== SUPPLIED INFORMATION

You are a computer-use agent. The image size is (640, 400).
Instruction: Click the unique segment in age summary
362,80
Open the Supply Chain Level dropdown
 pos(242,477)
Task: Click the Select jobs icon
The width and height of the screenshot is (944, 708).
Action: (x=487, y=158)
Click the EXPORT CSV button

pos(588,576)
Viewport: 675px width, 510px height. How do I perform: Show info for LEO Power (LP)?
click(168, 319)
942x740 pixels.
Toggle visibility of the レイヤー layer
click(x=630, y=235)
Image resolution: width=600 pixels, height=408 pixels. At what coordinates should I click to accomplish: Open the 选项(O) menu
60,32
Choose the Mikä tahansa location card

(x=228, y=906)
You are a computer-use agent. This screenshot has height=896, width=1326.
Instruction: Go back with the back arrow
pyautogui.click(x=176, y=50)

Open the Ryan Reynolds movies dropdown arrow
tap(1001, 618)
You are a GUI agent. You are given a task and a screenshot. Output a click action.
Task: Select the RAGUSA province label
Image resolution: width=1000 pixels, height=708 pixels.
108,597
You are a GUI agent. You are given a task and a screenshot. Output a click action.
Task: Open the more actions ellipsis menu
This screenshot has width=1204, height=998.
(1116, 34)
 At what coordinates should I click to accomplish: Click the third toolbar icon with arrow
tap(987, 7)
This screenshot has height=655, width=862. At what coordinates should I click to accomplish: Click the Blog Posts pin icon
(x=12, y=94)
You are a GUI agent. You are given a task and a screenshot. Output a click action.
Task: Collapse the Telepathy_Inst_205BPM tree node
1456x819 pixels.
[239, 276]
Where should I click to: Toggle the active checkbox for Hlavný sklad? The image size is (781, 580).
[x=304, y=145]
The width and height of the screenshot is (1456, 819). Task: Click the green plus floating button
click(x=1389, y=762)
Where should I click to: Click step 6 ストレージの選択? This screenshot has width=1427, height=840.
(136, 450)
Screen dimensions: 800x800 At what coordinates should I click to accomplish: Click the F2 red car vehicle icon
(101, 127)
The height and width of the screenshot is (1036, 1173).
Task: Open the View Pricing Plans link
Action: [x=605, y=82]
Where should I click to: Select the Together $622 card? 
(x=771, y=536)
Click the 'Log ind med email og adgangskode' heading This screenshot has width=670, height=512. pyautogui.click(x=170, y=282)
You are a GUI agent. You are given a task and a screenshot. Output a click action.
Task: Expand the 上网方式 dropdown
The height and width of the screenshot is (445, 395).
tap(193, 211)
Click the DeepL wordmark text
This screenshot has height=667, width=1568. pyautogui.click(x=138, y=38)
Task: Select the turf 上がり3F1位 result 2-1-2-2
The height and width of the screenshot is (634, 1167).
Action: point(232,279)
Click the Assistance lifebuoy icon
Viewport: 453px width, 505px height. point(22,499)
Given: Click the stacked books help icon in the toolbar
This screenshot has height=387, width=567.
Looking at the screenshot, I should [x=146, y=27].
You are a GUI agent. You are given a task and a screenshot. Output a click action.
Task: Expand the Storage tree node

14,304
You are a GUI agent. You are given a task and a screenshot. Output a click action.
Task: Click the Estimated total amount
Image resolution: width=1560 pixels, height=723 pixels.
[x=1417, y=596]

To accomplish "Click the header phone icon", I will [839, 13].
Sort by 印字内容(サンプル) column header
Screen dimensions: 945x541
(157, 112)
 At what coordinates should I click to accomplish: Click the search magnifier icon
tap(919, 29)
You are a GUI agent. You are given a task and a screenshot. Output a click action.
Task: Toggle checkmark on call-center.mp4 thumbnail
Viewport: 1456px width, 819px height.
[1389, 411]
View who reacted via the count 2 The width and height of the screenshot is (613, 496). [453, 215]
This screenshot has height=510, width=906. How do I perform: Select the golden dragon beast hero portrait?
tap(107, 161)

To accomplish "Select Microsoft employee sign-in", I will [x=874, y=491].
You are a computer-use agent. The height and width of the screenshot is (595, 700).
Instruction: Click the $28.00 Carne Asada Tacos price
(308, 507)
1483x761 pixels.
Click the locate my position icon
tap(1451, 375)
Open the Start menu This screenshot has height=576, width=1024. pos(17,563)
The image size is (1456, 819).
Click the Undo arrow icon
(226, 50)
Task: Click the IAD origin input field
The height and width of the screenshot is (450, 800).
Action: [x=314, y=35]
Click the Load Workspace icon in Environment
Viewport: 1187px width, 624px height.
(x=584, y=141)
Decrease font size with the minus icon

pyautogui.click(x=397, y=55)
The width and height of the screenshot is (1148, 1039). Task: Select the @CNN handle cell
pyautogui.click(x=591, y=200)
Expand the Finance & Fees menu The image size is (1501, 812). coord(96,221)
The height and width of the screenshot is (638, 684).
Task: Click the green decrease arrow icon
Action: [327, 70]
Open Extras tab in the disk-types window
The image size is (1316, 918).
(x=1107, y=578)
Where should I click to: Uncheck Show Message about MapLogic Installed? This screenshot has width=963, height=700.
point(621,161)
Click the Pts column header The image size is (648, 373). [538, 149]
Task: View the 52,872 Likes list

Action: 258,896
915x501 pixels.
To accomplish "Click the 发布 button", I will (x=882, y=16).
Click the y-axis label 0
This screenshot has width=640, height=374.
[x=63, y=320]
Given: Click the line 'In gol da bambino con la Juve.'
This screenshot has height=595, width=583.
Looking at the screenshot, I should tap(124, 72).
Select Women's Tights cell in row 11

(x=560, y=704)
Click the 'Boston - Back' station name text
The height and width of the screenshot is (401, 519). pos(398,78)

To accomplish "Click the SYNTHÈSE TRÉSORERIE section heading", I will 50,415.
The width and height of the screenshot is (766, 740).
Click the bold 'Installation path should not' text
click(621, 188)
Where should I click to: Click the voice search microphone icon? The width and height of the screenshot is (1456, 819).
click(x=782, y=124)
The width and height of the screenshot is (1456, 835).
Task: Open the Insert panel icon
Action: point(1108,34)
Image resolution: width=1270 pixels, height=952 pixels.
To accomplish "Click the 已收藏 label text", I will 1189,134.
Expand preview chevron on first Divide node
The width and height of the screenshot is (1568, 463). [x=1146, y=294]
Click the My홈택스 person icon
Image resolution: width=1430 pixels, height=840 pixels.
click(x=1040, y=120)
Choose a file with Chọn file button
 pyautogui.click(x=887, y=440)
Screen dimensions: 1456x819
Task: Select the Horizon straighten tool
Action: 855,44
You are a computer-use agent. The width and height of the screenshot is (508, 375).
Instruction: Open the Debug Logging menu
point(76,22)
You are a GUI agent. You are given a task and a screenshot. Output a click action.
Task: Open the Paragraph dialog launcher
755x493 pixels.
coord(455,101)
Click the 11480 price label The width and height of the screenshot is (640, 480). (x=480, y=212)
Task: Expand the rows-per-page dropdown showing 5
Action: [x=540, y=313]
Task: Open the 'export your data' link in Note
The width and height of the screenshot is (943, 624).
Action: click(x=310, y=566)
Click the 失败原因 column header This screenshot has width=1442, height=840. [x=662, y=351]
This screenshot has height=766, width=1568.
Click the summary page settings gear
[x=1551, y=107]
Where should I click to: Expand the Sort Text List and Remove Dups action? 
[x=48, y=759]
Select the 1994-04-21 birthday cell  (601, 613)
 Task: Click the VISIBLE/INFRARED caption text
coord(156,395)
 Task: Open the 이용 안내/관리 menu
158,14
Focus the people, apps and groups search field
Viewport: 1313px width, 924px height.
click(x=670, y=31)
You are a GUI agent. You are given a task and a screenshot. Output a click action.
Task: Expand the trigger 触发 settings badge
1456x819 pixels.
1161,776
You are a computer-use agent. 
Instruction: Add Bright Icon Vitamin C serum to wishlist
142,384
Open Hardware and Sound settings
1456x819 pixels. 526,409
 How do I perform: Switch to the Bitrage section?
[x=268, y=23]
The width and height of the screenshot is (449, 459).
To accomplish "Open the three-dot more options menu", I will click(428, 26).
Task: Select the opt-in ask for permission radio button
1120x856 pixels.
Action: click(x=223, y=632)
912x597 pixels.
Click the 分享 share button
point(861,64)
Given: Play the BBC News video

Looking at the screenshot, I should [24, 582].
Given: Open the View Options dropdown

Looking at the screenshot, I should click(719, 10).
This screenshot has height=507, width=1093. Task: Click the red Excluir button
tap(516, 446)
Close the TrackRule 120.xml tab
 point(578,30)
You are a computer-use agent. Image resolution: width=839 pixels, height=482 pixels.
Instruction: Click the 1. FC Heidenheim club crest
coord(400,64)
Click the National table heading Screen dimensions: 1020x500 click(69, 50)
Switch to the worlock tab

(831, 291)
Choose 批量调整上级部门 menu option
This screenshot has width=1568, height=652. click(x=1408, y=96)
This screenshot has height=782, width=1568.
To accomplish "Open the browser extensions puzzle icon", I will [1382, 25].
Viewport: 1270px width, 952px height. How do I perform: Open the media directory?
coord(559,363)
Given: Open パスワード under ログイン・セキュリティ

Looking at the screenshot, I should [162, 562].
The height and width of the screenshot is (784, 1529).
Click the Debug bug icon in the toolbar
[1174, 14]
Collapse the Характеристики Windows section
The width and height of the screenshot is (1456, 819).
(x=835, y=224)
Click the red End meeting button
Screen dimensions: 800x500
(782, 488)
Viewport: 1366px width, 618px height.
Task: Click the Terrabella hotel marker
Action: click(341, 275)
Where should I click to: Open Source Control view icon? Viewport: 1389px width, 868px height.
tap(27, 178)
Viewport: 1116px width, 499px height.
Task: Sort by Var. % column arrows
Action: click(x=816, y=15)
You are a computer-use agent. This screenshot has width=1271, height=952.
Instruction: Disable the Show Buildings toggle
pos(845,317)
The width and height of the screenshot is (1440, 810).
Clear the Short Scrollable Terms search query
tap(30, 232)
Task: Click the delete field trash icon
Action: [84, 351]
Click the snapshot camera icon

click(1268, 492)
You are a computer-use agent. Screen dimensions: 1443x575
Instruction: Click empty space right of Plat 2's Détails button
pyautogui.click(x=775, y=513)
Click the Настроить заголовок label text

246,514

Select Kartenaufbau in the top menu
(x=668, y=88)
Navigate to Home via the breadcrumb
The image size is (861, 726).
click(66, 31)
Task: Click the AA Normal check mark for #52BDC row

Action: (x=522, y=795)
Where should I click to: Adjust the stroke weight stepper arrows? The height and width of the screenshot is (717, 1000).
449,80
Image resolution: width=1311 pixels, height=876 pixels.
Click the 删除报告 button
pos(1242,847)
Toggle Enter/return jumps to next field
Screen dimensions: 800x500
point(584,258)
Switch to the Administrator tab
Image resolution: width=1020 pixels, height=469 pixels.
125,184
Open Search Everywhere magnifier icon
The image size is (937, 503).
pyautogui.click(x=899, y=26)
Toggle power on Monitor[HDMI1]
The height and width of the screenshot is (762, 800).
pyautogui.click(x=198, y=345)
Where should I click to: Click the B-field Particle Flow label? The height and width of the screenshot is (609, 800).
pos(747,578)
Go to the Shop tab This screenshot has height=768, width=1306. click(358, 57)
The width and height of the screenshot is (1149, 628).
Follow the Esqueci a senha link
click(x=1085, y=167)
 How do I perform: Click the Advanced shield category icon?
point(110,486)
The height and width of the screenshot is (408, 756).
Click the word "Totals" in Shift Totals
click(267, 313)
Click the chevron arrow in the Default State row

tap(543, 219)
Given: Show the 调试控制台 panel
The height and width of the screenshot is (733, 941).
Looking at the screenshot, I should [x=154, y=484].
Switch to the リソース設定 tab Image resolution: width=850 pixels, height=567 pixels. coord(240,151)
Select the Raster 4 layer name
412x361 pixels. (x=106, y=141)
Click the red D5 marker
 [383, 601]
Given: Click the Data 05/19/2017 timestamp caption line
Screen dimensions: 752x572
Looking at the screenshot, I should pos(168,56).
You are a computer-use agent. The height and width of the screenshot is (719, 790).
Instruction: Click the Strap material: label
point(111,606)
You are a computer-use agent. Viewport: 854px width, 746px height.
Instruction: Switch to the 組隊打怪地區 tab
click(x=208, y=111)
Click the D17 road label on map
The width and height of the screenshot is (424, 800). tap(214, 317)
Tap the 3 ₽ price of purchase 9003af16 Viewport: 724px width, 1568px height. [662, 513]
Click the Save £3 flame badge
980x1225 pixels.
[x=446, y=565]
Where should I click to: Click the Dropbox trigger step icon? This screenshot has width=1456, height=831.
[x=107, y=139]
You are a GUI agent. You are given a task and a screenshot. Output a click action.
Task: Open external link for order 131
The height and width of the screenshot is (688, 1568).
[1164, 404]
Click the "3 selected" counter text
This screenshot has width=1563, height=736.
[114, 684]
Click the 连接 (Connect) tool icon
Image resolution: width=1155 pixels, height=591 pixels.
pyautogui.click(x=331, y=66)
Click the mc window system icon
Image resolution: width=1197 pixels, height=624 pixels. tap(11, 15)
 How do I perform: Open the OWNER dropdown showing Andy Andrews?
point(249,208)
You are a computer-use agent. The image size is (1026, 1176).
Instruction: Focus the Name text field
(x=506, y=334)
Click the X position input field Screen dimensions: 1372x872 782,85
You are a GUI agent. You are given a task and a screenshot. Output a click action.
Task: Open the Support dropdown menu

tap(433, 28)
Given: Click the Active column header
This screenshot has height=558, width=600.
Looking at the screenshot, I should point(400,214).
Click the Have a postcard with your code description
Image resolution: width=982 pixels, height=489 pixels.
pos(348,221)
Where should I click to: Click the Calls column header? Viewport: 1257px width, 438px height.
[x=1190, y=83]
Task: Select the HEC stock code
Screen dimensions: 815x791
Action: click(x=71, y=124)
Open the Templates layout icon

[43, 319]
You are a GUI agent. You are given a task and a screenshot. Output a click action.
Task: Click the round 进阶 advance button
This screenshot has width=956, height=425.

====

State how many lines of the items above contain the word "Sort", giving only the number.

■ RESULT
3